Task to carry out :: Check every line below for the string "before", and copy the lines that contain it.

Exercise material ::
++++++++++++++++++++
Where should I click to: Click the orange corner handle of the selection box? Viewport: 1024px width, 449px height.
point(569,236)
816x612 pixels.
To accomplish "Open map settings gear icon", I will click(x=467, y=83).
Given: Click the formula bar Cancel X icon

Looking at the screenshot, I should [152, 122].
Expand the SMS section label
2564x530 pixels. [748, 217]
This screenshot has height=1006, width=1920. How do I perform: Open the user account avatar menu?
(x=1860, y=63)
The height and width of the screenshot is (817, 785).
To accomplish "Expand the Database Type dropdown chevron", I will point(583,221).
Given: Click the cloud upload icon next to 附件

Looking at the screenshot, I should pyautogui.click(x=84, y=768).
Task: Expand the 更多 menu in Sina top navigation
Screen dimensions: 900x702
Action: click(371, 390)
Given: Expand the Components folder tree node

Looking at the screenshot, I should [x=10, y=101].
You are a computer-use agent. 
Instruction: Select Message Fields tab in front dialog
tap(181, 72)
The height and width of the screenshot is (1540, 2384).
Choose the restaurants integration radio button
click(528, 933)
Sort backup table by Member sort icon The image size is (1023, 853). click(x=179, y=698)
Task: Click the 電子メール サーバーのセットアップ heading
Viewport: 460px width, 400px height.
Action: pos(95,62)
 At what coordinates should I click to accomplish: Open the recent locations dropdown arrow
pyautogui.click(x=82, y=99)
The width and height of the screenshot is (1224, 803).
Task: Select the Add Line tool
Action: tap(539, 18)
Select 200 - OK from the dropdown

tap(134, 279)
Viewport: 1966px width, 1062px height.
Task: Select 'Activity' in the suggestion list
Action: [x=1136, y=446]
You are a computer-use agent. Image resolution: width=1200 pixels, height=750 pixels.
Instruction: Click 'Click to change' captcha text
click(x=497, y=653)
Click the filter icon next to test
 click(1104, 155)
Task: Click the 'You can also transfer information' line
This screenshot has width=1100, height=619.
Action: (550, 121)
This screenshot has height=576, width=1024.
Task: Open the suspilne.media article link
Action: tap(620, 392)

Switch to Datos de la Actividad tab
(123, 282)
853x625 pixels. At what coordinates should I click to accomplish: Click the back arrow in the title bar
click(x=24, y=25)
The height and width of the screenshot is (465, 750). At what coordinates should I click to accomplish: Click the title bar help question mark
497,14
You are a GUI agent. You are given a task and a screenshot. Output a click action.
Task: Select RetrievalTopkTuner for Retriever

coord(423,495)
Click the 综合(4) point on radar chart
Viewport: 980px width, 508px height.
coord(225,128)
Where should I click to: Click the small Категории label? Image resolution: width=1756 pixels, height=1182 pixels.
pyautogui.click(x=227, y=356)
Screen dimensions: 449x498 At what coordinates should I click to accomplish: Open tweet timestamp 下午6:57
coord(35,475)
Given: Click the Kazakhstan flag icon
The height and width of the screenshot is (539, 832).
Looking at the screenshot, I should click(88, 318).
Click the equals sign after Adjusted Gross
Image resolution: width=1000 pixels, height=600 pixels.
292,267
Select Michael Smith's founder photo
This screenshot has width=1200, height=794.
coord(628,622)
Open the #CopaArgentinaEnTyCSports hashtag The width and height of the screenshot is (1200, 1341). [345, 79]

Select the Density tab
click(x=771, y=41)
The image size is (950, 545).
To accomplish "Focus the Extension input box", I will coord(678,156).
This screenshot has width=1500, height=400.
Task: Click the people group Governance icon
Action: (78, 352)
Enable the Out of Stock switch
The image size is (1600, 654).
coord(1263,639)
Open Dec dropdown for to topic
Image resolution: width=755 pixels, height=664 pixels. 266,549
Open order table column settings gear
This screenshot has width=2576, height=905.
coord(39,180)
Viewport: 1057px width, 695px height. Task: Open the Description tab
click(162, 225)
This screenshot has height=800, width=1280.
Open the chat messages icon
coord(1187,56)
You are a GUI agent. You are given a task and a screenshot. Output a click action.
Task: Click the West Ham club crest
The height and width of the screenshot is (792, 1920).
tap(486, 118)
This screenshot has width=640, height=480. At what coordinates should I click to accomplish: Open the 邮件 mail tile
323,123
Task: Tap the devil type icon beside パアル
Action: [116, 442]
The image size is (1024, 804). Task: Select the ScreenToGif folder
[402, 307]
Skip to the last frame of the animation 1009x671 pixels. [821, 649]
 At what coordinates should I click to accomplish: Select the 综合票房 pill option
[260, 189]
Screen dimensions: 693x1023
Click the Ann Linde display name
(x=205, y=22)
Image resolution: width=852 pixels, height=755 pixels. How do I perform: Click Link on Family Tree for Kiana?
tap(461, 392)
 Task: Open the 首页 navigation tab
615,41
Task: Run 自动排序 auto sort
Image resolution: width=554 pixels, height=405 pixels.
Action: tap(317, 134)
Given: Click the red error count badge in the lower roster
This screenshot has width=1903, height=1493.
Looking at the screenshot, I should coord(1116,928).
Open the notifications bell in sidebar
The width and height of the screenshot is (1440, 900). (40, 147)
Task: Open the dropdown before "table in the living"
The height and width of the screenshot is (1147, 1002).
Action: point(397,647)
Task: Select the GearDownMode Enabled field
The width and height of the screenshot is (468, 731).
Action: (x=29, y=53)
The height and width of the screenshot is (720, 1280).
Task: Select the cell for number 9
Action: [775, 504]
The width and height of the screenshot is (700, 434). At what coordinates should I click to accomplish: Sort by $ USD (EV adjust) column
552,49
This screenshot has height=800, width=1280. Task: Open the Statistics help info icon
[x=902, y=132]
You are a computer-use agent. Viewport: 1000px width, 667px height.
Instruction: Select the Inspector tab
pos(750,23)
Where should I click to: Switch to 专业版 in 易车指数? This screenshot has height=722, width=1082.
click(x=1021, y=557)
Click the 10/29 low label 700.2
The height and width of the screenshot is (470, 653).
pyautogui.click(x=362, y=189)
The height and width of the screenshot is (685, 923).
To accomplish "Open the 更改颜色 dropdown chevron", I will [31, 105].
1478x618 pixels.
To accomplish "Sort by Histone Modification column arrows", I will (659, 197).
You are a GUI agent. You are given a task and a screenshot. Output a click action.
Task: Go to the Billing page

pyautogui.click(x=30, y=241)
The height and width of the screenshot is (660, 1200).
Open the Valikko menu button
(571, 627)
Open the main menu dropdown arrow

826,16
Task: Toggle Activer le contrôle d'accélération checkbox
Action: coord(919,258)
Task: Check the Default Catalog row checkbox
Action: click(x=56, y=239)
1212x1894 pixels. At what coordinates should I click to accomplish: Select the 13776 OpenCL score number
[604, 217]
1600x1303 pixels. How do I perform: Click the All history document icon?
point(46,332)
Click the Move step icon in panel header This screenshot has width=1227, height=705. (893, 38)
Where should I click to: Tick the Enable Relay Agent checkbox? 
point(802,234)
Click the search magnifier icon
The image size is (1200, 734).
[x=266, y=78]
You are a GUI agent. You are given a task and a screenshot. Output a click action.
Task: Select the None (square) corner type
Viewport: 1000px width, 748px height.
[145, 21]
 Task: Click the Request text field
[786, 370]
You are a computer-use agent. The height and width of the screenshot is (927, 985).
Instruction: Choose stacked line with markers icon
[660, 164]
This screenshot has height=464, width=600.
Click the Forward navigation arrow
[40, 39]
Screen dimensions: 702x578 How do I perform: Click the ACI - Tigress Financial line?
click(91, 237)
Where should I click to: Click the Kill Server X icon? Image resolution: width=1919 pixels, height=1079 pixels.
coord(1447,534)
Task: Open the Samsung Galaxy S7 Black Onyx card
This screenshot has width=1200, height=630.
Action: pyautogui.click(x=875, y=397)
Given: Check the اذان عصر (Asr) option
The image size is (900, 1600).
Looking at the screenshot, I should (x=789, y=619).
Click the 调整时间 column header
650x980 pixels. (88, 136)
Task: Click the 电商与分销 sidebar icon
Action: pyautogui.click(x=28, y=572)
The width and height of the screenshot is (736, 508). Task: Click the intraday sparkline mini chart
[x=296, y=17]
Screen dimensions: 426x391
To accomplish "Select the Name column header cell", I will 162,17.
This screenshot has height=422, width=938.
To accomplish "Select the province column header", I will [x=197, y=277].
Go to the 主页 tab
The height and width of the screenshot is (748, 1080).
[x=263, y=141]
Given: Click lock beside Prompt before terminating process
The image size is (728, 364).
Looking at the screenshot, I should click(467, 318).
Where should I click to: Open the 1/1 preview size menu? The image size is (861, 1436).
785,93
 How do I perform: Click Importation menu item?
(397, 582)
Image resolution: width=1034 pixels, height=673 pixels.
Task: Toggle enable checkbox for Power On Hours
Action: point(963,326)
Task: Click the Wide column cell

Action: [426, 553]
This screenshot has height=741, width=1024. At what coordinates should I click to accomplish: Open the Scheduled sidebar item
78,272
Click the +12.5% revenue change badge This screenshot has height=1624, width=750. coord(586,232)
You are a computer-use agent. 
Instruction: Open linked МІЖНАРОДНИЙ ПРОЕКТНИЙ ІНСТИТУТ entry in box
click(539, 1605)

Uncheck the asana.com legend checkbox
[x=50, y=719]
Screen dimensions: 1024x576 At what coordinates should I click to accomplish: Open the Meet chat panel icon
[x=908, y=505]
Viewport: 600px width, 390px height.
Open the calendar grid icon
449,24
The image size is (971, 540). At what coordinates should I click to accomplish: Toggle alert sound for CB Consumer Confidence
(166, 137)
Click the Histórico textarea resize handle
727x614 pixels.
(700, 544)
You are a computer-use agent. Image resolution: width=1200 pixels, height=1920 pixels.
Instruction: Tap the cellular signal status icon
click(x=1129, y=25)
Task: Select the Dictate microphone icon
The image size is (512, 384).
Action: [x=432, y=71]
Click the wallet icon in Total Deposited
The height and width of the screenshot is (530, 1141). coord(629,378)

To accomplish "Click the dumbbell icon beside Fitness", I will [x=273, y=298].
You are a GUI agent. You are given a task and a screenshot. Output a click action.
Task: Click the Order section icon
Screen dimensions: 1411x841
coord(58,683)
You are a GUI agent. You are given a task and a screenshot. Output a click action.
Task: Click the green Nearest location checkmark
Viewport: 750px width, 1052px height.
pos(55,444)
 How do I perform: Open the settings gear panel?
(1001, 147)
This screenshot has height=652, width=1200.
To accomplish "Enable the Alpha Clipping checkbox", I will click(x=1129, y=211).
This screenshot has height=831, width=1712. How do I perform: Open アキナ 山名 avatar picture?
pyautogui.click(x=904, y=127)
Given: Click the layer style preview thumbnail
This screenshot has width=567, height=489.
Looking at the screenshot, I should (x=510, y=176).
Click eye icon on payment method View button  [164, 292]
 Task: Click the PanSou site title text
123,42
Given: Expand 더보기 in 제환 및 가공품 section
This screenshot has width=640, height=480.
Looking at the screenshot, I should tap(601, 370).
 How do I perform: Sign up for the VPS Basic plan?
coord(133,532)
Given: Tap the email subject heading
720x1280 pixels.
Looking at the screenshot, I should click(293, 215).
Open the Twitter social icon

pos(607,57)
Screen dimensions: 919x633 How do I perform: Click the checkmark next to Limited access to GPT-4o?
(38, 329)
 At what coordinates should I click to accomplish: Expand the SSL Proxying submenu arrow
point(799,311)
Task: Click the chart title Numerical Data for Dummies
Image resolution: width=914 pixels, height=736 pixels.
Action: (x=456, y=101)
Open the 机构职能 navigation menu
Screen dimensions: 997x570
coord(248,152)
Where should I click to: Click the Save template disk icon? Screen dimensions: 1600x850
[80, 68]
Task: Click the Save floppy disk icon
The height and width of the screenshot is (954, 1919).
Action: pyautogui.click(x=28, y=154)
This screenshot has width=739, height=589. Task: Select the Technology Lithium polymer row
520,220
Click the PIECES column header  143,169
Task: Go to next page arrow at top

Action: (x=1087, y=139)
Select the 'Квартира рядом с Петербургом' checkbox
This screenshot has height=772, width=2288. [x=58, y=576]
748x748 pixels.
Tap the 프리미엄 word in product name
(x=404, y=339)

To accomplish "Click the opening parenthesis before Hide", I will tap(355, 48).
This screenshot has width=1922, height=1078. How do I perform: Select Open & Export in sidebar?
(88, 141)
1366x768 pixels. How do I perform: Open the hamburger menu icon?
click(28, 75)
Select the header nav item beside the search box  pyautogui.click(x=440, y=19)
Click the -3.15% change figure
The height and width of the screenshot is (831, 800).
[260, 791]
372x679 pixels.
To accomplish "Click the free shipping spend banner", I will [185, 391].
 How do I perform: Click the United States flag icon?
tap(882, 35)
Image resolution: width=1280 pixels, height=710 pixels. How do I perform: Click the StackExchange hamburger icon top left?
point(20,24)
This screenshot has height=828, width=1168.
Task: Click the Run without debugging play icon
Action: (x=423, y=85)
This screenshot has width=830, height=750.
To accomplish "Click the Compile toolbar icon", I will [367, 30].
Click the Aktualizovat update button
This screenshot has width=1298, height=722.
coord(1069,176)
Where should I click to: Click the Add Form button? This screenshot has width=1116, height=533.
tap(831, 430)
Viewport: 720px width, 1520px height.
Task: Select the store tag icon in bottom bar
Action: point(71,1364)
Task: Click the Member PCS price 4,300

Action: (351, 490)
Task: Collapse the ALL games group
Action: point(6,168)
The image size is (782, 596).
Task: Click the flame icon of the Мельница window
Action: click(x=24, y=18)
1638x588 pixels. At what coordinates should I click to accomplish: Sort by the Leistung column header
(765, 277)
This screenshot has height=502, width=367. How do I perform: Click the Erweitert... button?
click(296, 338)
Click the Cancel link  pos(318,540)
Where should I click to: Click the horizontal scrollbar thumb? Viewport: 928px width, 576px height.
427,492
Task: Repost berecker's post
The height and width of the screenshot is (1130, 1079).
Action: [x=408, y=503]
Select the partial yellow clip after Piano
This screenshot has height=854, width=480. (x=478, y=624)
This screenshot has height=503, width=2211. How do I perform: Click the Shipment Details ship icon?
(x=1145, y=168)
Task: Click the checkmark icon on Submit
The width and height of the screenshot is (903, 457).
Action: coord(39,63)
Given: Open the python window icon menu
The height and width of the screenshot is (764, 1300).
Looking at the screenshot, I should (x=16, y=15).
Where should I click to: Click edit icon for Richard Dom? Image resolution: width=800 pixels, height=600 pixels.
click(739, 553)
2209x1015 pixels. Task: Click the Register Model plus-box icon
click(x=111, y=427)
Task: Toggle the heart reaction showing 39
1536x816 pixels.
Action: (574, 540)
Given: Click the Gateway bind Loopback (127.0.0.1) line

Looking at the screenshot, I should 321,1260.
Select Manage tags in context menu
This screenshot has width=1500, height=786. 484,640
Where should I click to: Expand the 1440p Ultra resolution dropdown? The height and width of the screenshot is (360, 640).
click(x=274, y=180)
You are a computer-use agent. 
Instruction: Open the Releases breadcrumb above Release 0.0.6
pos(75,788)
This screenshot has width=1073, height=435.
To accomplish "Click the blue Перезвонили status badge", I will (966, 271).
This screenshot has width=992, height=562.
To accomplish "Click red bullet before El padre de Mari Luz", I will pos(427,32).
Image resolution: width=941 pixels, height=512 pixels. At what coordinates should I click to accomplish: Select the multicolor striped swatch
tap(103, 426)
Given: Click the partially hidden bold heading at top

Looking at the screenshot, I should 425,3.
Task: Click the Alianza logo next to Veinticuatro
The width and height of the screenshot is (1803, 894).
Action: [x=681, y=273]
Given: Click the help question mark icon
++++++++++++++++++++
Your solution ::
Task: Open the dropdown before "table in the living"
Given: Click lock beside Prompt before terminating process
To accomplish "Click the opening parenthesis before Hide", I will tap(355, 48).
To accomplish "Click red bullet before El padre de Mari Luz", I will pos(427,32).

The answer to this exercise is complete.